- **Problem details**: Reproduce the rows below without any change, from the very first one through the line containing "Action: [527, 85]".

(Item-finding rows)
** START **

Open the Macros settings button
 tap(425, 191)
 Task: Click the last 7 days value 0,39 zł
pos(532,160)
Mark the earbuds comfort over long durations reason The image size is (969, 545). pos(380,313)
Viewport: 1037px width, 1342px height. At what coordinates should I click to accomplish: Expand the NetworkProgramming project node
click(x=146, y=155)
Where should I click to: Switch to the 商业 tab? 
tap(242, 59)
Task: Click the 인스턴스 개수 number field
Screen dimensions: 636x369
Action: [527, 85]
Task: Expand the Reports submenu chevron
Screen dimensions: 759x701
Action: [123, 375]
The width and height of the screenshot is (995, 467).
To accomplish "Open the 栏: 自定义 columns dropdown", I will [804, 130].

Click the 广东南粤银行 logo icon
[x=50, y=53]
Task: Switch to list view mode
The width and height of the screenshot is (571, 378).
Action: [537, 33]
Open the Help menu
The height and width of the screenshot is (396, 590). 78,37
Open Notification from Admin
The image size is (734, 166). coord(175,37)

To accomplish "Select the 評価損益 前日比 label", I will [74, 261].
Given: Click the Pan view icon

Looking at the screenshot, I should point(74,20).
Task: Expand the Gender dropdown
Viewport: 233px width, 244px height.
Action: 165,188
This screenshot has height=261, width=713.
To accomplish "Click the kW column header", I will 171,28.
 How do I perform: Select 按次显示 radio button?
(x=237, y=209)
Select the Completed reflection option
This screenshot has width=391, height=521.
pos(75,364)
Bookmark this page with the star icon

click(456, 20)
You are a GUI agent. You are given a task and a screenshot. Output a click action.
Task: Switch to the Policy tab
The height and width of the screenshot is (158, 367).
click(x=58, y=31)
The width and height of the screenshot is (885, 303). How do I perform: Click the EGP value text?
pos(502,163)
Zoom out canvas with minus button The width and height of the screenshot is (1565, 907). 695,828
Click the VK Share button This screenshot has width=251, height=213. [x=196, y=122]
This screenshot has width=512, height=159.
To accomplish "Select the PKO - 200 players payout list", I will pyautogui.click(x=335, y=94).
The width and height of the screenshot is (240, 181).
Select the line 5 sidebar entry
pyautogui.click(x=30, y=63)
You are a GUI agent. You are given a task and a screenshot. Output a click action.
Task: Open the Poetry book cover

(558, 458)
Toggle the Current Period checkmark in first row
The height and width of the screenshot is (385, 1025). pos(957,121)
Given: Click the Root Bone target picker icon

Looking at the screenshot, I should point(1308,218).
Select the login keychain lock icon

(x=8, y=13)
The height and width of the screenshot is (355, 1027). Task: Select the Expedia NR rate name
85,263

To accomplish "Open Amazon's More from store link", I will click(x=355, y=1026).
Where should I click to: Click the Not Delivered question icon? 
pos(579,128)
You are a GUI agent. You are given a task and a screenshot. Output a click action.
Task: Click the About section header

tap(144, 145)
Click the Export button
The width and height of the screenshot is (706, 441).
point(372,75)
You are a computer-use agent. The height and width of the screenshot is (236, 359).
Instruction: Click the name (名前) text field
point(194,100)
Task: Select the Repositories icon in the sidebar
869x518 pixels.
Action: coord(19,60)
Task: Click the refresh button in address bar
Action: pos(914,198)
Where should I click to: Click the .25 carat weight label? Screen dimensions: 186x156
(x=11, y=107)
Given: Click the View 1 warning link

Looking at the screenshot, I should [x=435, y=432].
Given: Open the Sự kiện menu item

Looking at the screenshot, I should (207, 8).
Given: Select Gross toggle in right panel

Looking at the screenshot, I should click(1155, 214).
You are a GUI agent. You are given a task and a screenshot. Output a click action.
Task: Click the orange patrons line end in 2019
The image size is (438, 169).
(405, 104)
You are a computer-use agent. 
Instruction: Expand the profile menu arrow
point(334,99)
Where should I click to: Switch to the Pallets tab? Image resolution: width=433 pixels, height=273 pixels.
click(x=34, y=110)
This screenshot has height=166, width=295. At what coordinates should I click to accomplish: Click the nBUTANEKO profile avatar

** END **

- **Output**:
Open the Macros settings button
 tap(425, 191)
 Task: Click the last 7 days value 0,39 zł
pos(532,160)
Mark the earbuds comfort over long durations reason The image size is (969, 545). pos(380,313)
Viewport: 1037px width, 1342px height. At what coordinates should I click to accomplish: Expand the NetworkProgramming project node
click(x=146, y=155)
Where should I click to: Switch to the 商业 tab? 
tap(242, 59)
Task: Click the 인스턴스 개수 number field
Screen dimensions: 636x369
Action: [527, 85]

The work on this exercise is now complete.